Mike Novogratz, billionaire and crypto investor, recently referred to the need for DeFi platforms to consider their stance when it comes to regulation by stating:
“Starting to think that major DeFi protocols are going to have to decide if they are going to play by the rules that most countries want them to (KYC/AML), or if they are going to flip the middle finger at them. Invest in a compliance layer now or pay the piper later.”
It is highly unlikely that governments can prevent more DeFi platforms from operating due to their decentralized nature. However, they could make things difficult for companies and organizations that decide to support development efforts.

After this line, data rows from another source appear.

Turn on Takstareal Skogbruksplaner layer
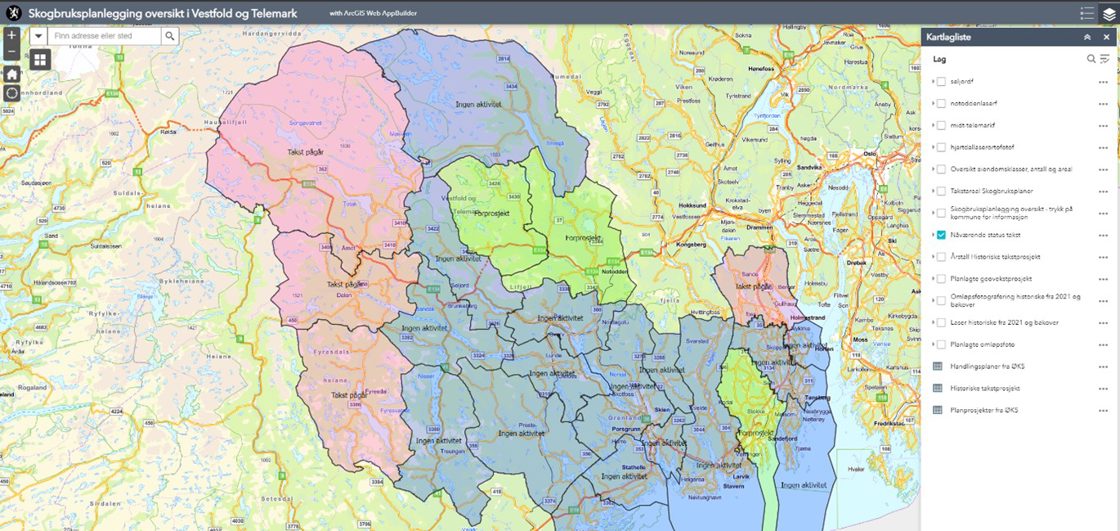 941,190
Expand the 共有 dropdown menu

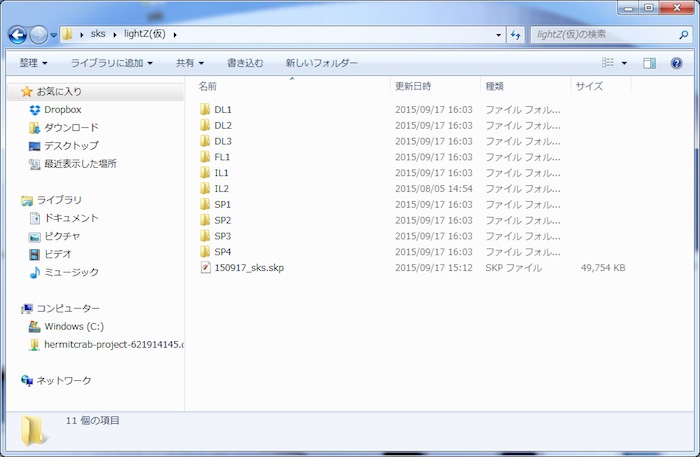pos(190,63)
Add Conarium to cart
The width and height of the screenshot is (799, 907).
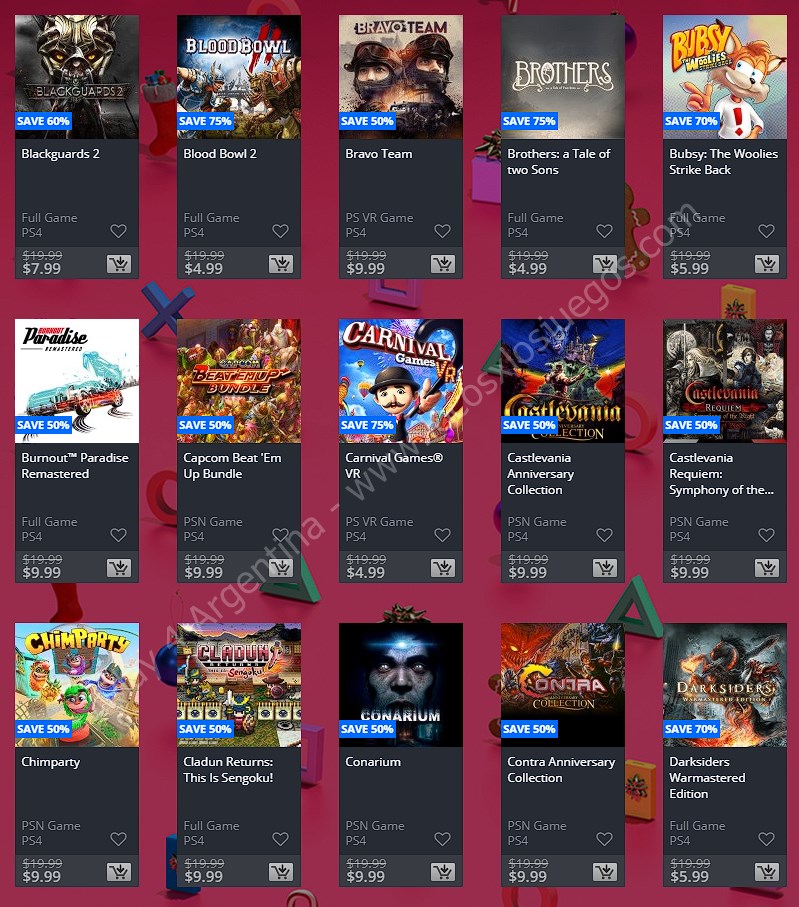[443, 872]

Regulators Are Already Paying Attention
Binance, one of the biggest cryptocurrency exchanges, has already received a warning from Germany’s BaFin about the possible violation of local laws. This warning was in regard to the exchange’s issuance of tokens tied to the performance of traditional stocks.
The warning issued back in April of 2021 stated:
“BaFin has grounds to suspect that Binance Germany is selling shares in Germany in the form of ‘share tokens’ without offering the necessary prospectuses. Please bear in mind that securities investments should only ever be carried out on the basis of the necessary information.”
The warning also stated that if found to be violating local regulations, Binance could be fined 5 million euros or 3% of the company’s turnover in 2020. The company has also received similar warnings from regulators in Thailand, Hong Kong, and the United Kingdom.
While cryptocurrency regulations could help boost adoption by legitimizing the technology, it also has the potential to disrupt one of the major principles behind crypto and blockchain technology.
As such, cases like those of Binance and Ripple have been in the spotlight of crypto enthusiasts and critics alike.
Of course, there is a thriving market for CFDs, which are more or less the same thing as these synthetic shares. The level of compliance at many CFD companies isn’t especially high, although many are fully regulated.